AFSTYLA®

• On-demand treatment and control of bleeding episodes, 
• Routine prophylaxis to reduce the frequency of bleeding episodes,
• Perioperative management of bleeding.

Limitation of Use
     AFSTYLA is not indicated for the treatment of von Willebrand disease.

 Do not use in patients who have had life-threatening hypersensitivity reactions, including anaphylaxis to AFSTYLA or its excipients, or hamster proteins.

On-demand treatment and control of bleeding episodes and perioperative management: 

• Dose and duration of treatment depend on the severity of the Factor VIII deficiency, the location and extent of bleeding, and the patient’s clinical condition.
• Each vial of AFSTYLA states the actual amount of Factor VIII activity in International Units (IU) as determined by chromogenic assay.

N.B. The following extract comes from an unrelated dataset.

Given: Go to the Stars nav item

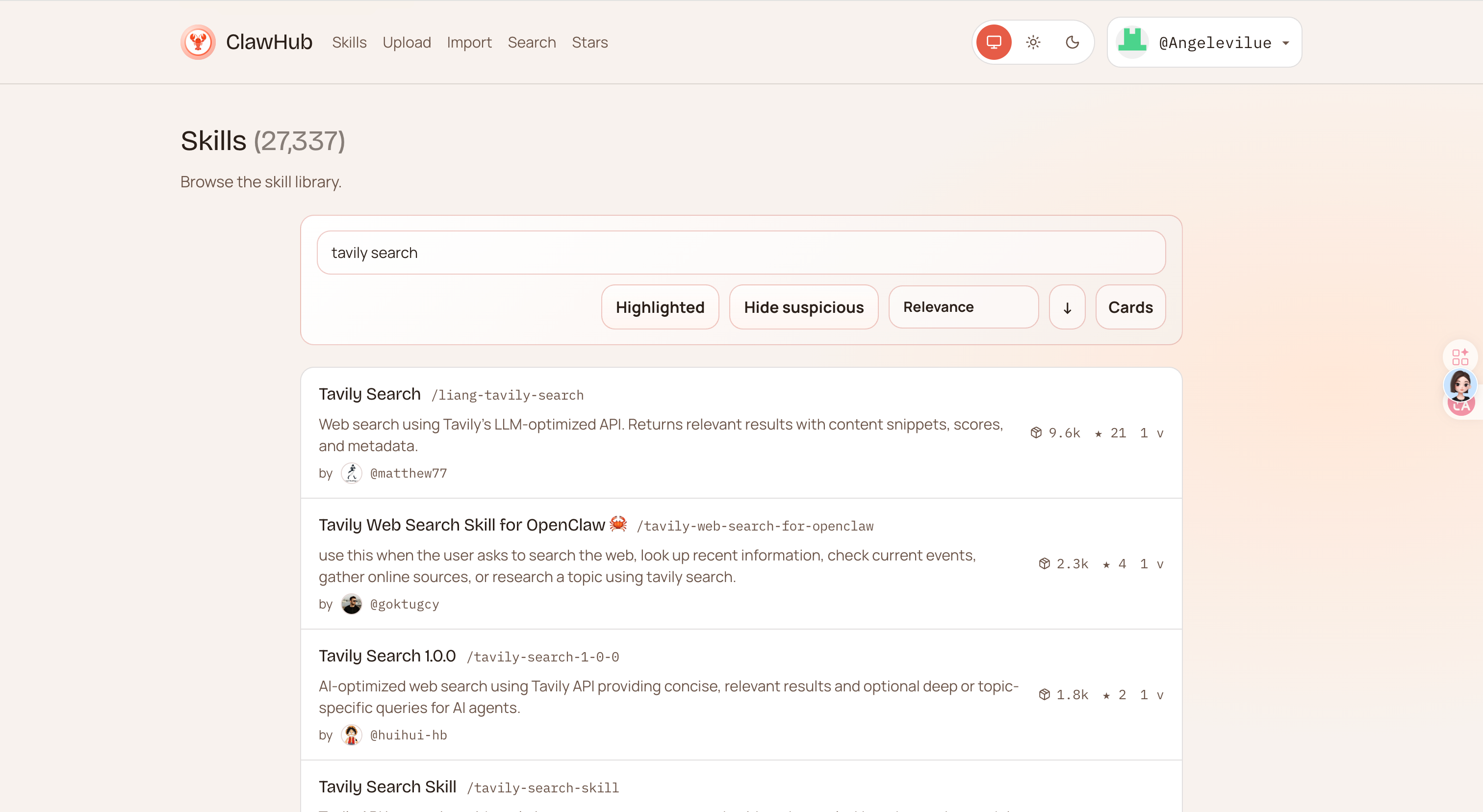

One IU corresponds to the activity of Factor VIII contained in 1 milliliter (mL) of normal human plasma.
• Plasma Factor VIII levels can be monitored using either a chromogenic assay or a one-stage clotting assay – routinely used in US clinical laboratories. If the one-stage clotting assay is used, multiply the result by a conversion factor of 2 to determine the patient’s Factor VIII activity level  

Routine prophylaxis 

• Adults and adolescents (≥12 years): The recommended starting regimen is 20 to 50 IU per kg of AFSTYLA administered 2 to 3 times weekly.
• Children (<12 years): The recommended starting regimen is 30 to 50 IU per kg of AFSTYLA administered 2 to 3 times weekly. More frequent or higher doses may be required in children < 12 years of age to account for higher clearance in this age group.

• Administer by intravenous injection. The rate of administration should be determined by the patient’s comfort level. Do not exceed infusion rate of 10 mL per minute.
• Use aseptic technique when administering AFSTYLA.